§ AIM OF THE TASK:
Output the material exactly, with every line intact.

◆ ◆ ◆ ◆ ◆

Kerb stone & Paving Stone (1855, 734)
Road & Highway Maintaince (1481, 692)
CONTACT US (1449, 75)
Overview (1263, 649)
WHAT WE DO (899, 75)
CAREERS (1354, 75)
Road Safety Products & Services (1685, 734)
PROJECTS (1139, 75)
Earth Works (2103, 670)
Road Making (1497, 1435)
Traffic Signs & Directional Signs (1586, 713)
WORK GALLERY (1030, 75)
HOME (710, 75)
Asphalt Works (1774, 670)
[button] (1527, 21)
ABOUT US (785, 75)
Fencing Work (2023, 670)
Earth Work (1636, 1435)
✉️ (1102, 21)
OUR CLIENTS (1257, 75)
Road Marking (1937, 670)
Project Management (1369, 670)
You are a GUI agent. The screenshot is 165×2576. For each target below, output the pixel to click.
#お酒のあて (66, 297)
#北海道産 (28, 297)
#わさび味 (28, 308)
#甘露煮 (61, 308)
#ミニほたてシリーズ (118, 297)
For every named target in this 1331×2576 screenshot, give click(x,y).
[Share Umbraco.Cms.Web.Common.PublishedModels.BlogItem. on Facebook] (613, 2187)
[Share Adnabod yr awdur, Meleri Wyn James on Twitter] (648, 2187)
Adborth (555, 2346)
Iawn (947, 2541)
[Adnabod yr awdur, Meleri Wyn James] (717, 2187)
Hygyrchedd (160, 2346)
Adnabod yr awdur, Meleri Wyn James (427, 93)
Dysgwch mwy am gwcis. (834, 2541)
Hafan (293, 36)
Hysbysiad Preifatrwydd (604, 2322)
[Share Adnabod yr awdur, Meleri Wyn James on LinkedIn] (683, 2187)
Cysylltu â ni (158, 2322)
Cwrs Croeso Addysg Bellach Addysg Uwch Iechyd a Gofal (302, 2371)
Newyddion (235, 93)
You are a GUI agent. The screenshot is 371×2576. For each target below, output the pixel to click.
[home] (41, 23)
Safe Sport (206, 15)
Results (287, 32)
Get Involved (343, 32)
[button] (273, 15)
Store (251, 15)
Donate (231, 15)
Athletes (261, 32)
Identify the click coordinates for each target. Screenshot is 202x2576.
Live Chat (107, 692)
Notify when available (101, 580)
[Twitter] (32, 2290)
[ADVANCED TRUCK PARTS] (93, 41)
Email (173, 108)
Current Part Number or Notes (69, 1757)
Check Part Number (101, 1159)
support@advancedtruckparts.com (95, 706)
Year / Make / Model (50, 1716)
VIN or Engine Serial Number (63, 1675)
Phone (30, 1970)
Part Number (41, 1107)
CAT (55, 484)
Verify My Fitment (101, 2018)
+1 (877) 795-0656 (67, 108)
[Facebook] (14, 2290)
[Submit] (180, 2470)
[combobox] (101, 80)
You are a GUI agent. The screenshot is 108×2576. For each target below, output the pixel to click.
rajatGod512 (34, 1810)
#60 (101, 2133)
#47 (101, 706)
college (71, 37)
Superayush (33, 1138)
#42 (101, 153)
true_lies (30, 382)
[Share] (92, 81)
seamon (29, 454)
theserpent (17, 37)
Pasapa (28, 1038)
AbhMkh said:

◆ ◆ ◆ ◆ ◆

§ SOLUTION FOR THIS PROBLEM:
Kerb stone & Paving Stone (1855, 734)
Road & Highway Maintaince (1481, 692)
CONTACT US (1449, 75)
Overview (1263, 649)
WHAT WE DO (899, 75)
CAREERS (1354, 75)
Road Safety Products & Services (1685, 734)
PROJECTS (1139, 75)
Earth Works (2103, 670)
Road Making (1497, 1435)
Traffic Signs & Directional Signs (1586, 713)
WORK GALLERY (1030, 75)
HOME (710, 75)
Asphalt Works (1774, 670)
[button] (1527, 21)
ABOUT US (785, 75)
Fencing Work (2023, 670)
Earth Work (1636, 1435)
✉️ (1102, 21)
OUR CLIENTS (1257, 75)
Road Marking (1937, 670)
Project Management (1369, 670)
You are a GUI agent. The screenshot is 165×2576. For each target below, output the pixel to click.
#お酒のあて (66, 297)
#北海道産 (28, 297)
#わさび味 (28, 308)
#甘露煮 (61, 308)
#ミニほたてシリーズ (118, 297)
For every named target in this 1331×2576 screenshot, give click(x,y).
[Share Umbraco.Cms.Web.Common.PublishedModels.BlogItem. on Facebook] (613, 2187)
[Share Adnabod yr awdur, Meleri Wyn James on Twitter] (648, 2187)
Adborth (555, 2346)
Iawn (947, 2541)
[Adnabod yr awdur, Meleri Wyn James] (717, 2187)
Hygyrchedd (160, 2346)
Adnabod yr awdur, Meleri Wyn James (427, 93)
Dysgwch mwy am gwcis. (834, 2541)
Hafan (293, 36)
Hysbysiad Preifatrwydd (604, 2322)
[Share Adnabod yr awdur, Meleri Wyn James on LinkedIn] (683, 2187)
Cysylltu â ni (158, 2322)
Cwrs Croeso Addysg Bellach Addysg Uwch Iechyd a Gofal (302, 2371)
Newyddion (235, 93)
You are a GUI agent. The screenshot is 371×2576. For each target below, output the pixel to click.
[home] (41, 23)
Safe Sport (206, 15)
Results (287, 32)
Get Involved (343, 32)
[button] (273, 15)
Store (251, 15)
Donate (231, 15)
Athletes (261, 32)
Identify the click coordinates for each target. Screenshot is 202x2576.
Live Chat (107, 692)
Notify when available (101, 580)
[Twitter] (32, 2290)
[ADVANCED TRUCK PARTS] (93, 41)
Email (173, 108)
Current Part Number or Notes (69, 1757)
Check Part Number (101, 1159)
support@advancedtruckparts.com (95, 706)
Year / Make / Model (50, 1716)
VIN or Engine Serial Number (63, 1675)
Phone (30, 1970)
Part Number (41, 1107)
CAT (55, 484)
Verify My Fitment (101, 2018)
+1 (877) 795-0656 (67, 108)
[Facebook] (14, 2290)
[Submit] (180, 2470)
[combobox] (101, 80)
You are a GUI agent. The screenshot is 108×2576. For each target below, output the pixel to click.
rajatGod512 (34, 1810)
#60 (101, 2133)
#47 (101, 706)
college (71, 37)
Superayush (33, 1138)
#42 (101, 153)
true_lies (30, 382)
[Share] (92, 81)
seamon (29, 454)
theserpent (17, 37)
Pasapa (28, 1038)
AbhMkh said:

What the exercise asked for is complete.